濁流の勢いで崩壊した久保ノ下橋

濁流の勢いで崩壊した久保ノ下橋

 橋面が木製でできていることから高麗川の「木橋3橋」と呼ばれる、日高市内の新堀と野々宮を結ぶ新井橋、新堀と北平沢を結ぶ新堀橋、北平沢と南平沢を結ぶ久保ノ下橋が、台風19号による増水でいずれも濁流に流された。

 新井橋と新堀橋は一部を残して橋脚ごと流され、ほぼ原形を留めていない状態。久保ノ下橋は倒れた橋脚から橋面が外れ、下流方向にぐにゃりと折れ曲がった。

 これらの橋は、小型乗用車1台がやっと通れるほどの幅員。いずれも橋面が木製で、車が通行する際に音が鳴ることから、通称「ガタガタ橋」と呼ばれ、地域を結ぶ生活道路として住民には欠かせない存在。

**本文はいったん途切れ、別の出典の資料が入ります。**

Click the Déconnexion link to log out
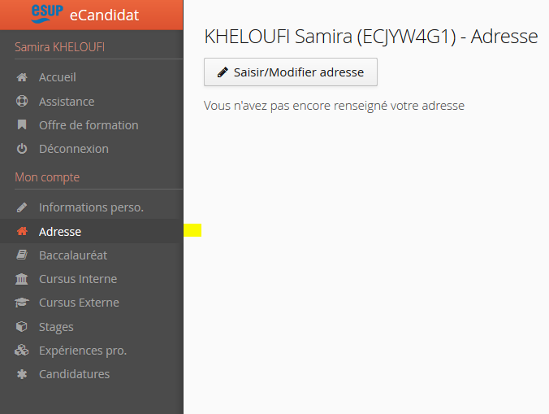549x414 pixels. click(74, 149)
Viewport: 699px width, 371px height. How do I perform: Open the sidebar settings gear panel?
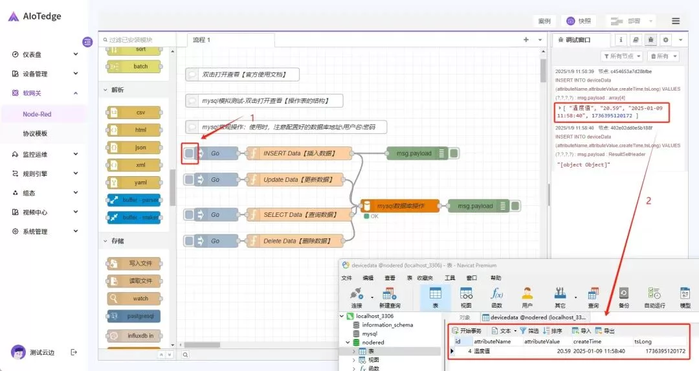coord(666,40)
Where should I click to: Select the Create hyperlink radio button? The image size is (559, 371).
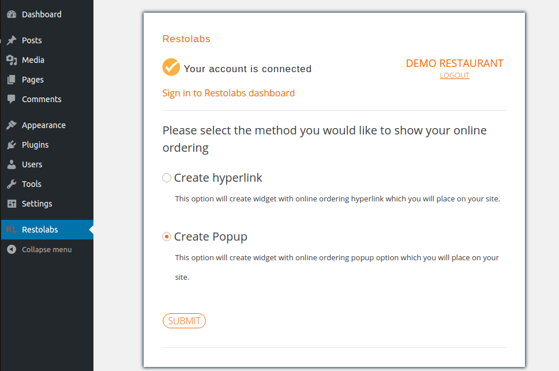(x=167, y=178)
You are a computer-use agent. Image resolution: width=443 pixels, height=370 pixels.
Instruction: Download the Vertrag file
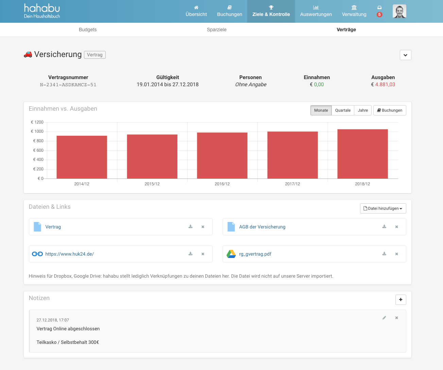pyautogui.click(x=190, y=227)
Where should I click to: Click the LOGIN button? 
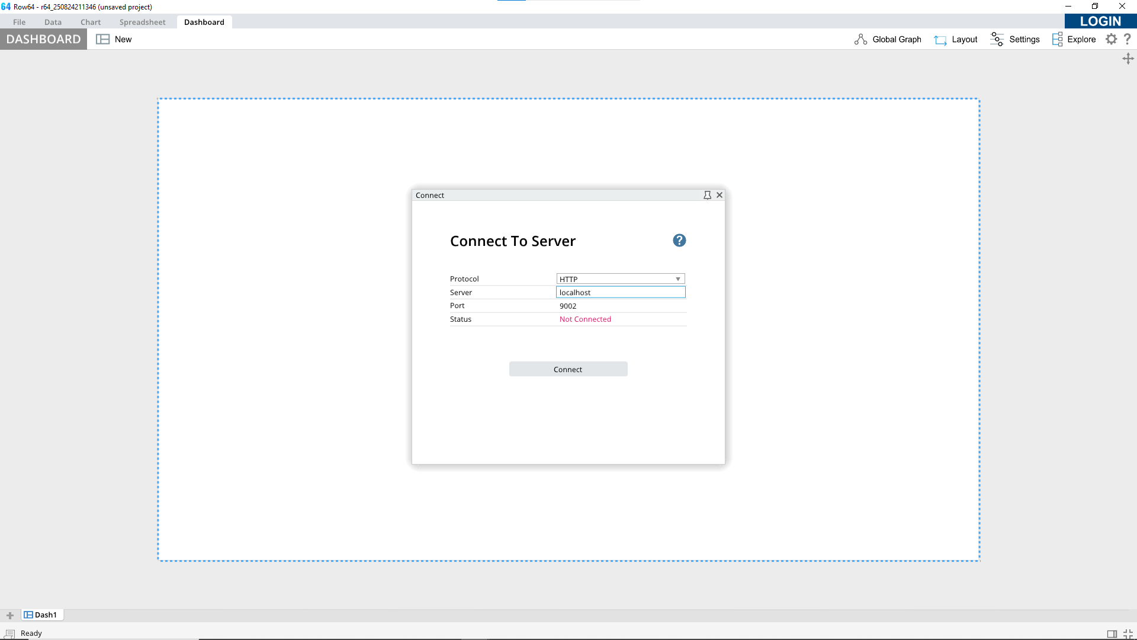coord(1100,21)
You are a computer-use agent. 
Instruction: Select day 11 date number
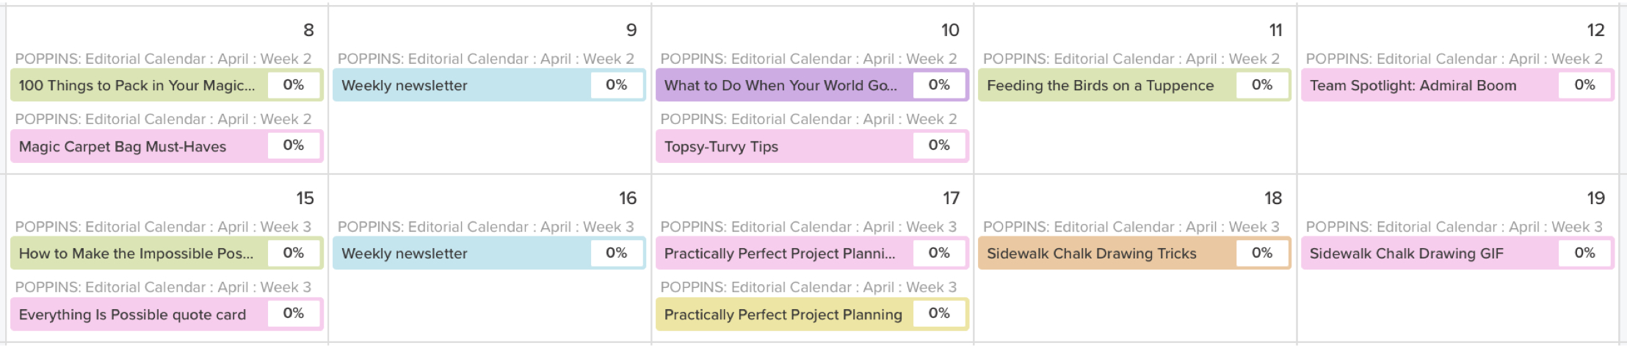[1275, 30]
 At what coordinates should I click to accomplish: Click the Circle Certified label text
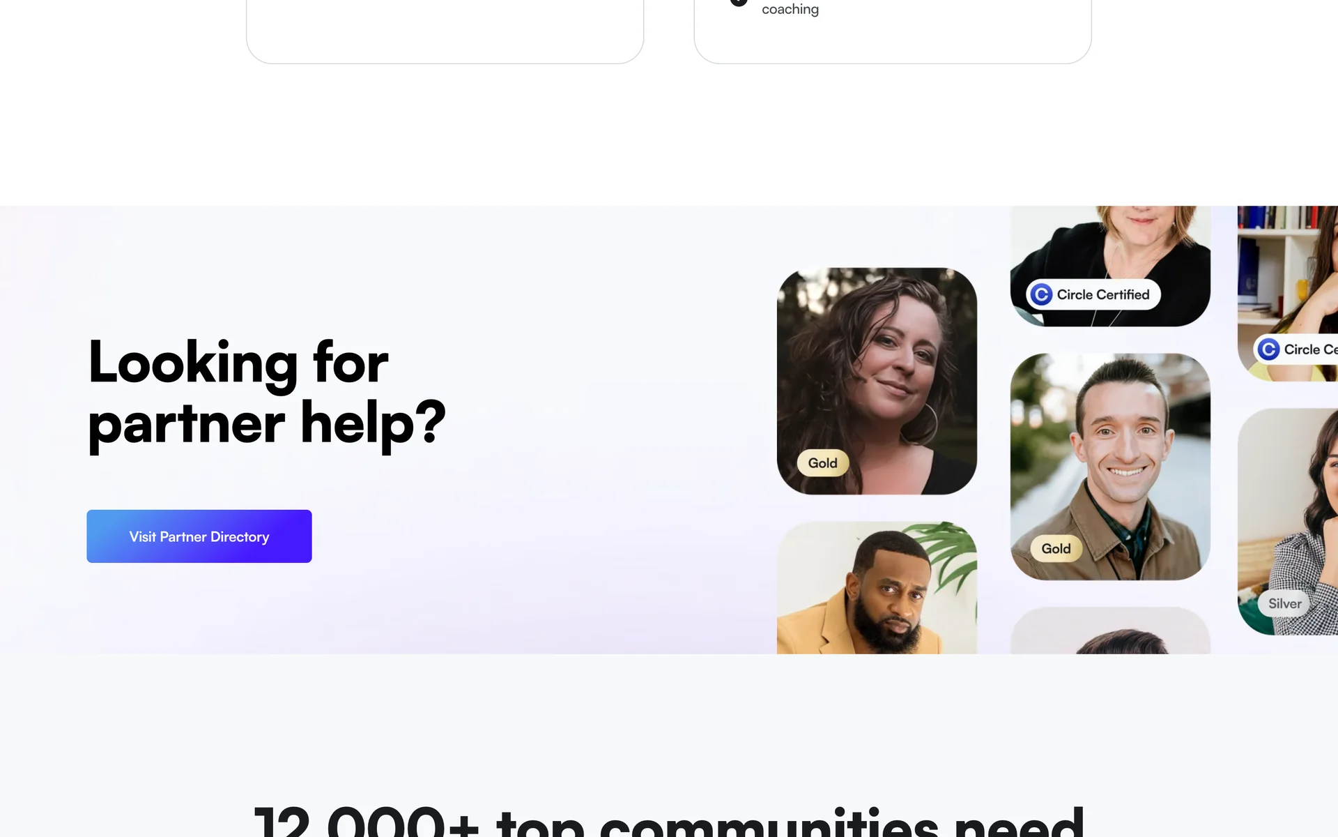[1102, 294]
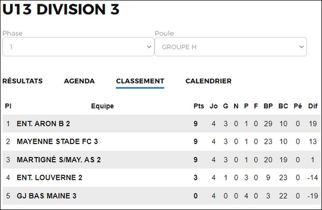Select ENT. LOUVERNE 2 row
Image resolution: width=322 pixels, height=210 pixels.
(162, 178)
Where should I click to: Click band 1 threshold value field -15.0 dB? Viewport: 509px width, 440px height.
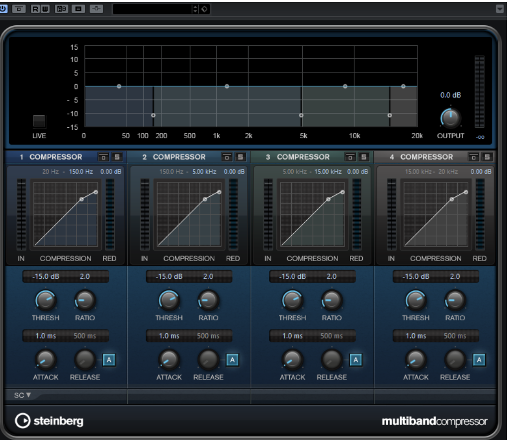coord(45,276)
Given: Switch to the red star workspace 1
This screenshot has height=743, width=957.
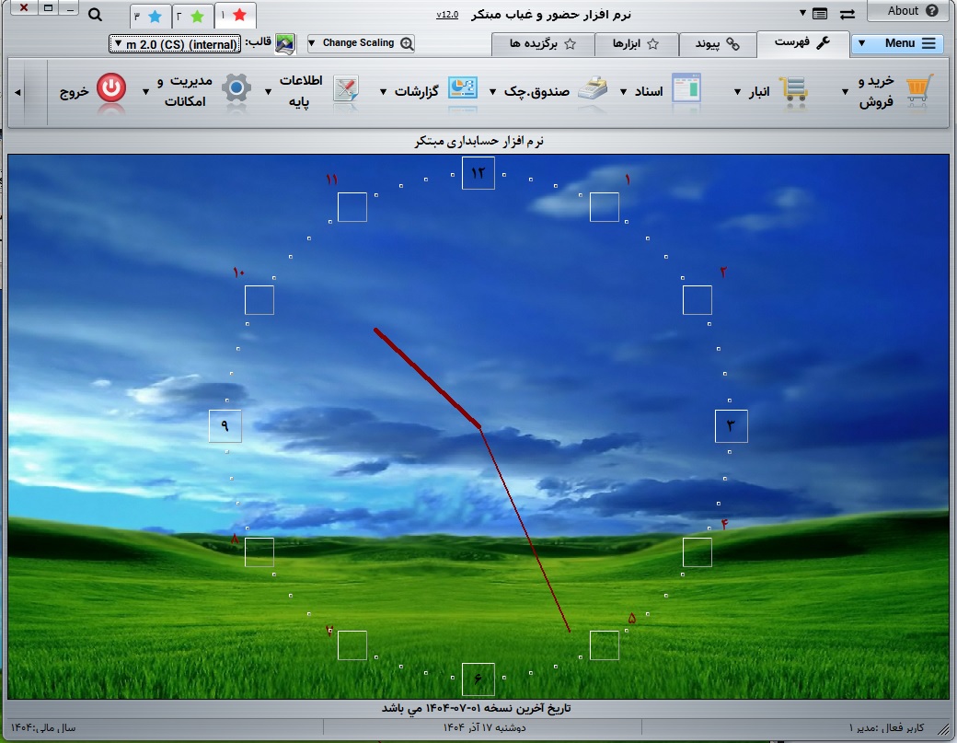Looking at the screenshot, I should (235, 16).
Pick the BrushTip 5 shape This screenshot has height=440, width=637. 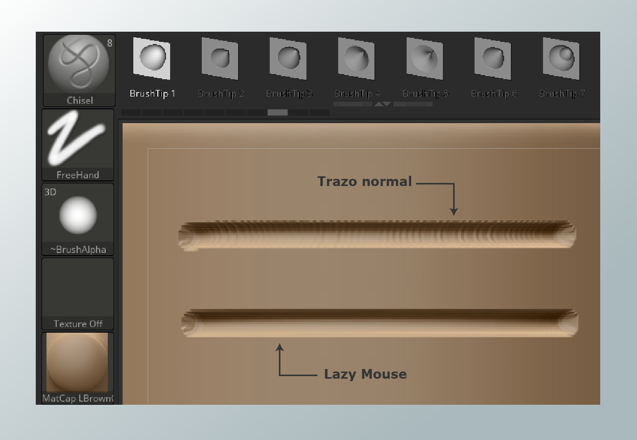(x=424, y=58)
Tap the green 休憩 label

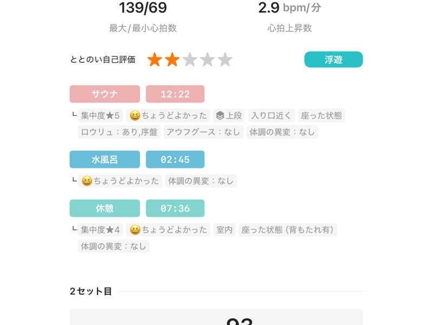104,208
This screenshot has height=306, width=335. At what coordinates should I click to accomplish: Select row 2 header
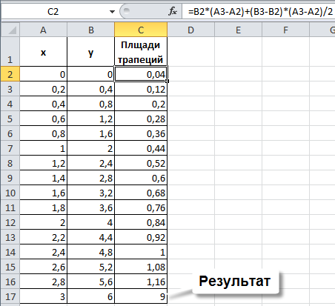[10, 74]
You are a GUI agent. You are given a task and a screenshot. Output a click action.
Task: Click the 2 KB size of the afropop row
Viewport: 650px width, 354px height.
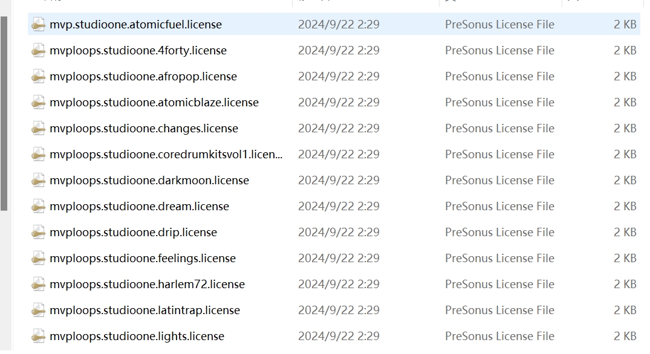pyautogui.click(x=625, y=77)
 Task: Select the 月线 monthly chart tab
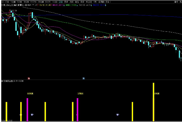pos(71,2)
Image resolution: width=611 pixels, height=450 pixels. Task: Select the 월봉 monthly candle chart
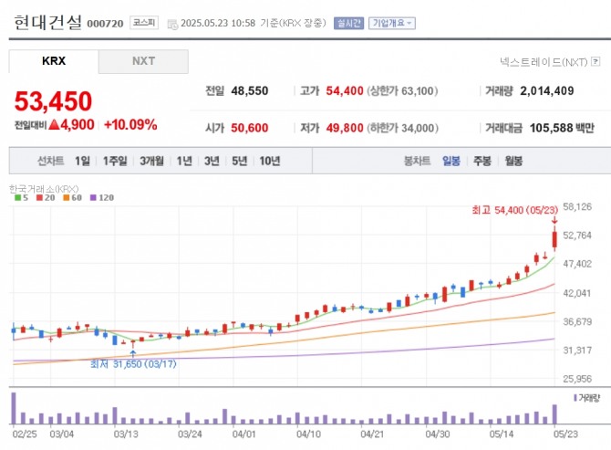pyautogui.click(x=513, y=161)
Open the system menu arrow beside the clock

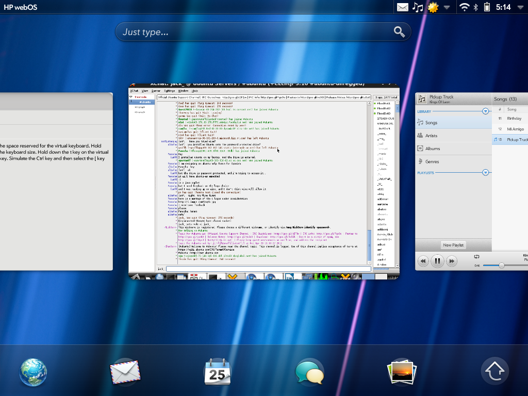coord(519,7)
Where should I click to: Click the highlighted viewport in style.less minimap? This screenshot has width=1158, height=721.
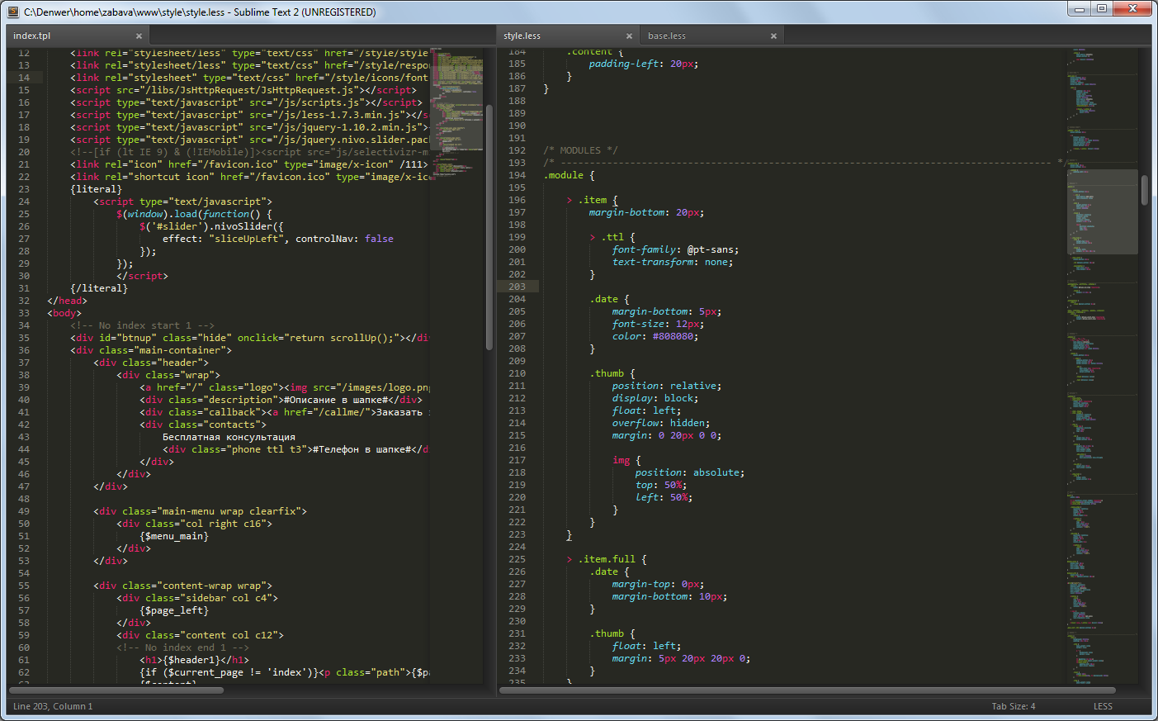coord(1102,211)
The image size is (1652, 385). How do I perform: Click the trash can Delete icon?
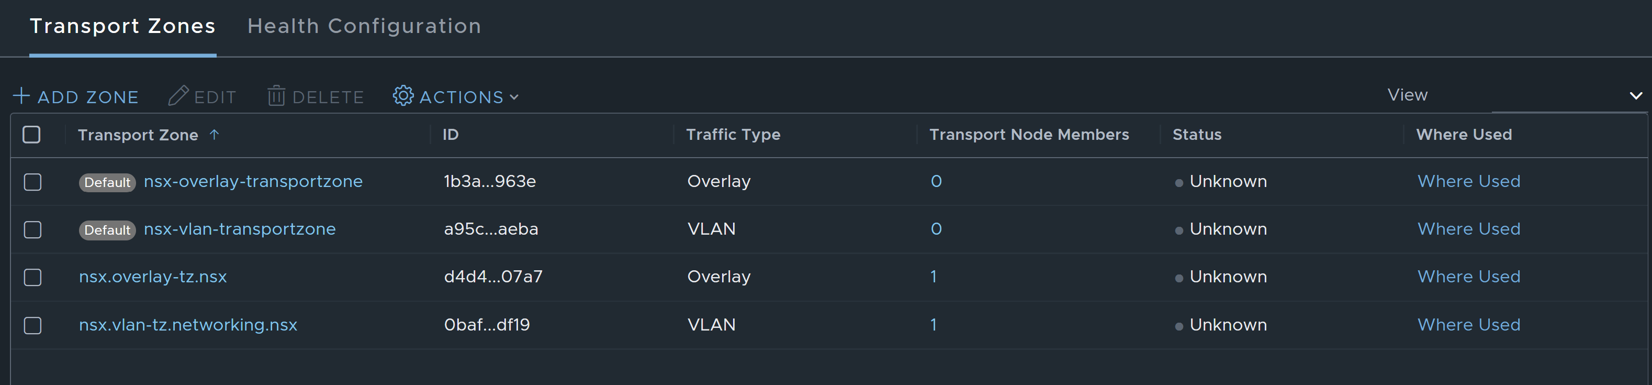click(x=276, y=96)
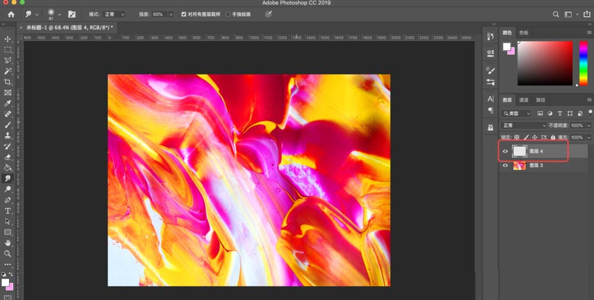Viewport: 594px width, 300px height.
Task: Switch to the 色板 tab
Action: (523, 33)
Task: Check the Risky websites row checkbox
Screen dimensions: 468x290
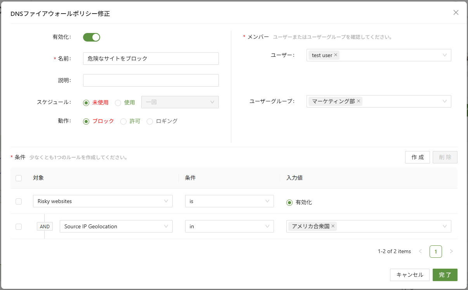Action: point(19,201)
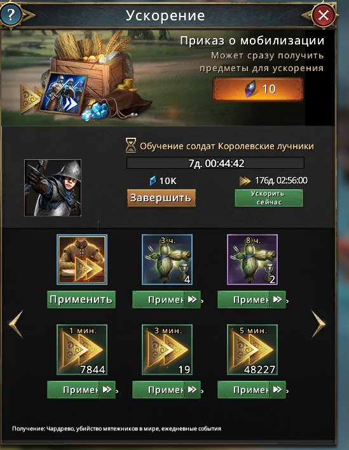
Task: Go to previous page of speedup items
Action: [17, 324]
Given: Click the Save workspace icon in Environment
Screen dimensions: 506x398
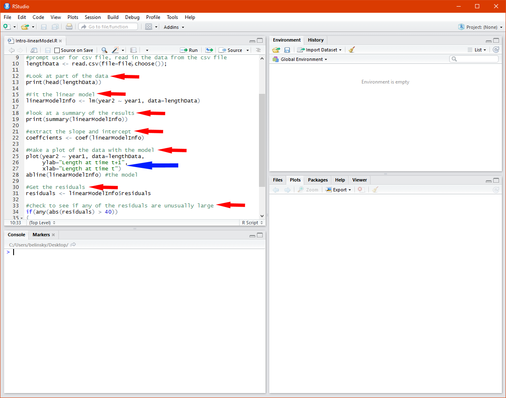Looking at the screenshot, I should click(287, 50).
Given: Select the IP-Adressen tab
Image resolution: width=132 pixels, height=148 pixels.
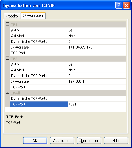Looking at the screenshot, I should point(33,15).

 かつてない破損の状況に復旧の見通しは立たず、市は通行止めを周知するとともに、危険のため現場付近に近づかないよう呼びかけている。

 流された久保ノ下橋の様子を見に来た北平沢の40代男性は、「子どもの頃からいつも渡っている橋。これまでに水に浸かったり、一部が破損したことはあったが、完全に壊れてしまうなんて初めて」と驚きの声を上げた。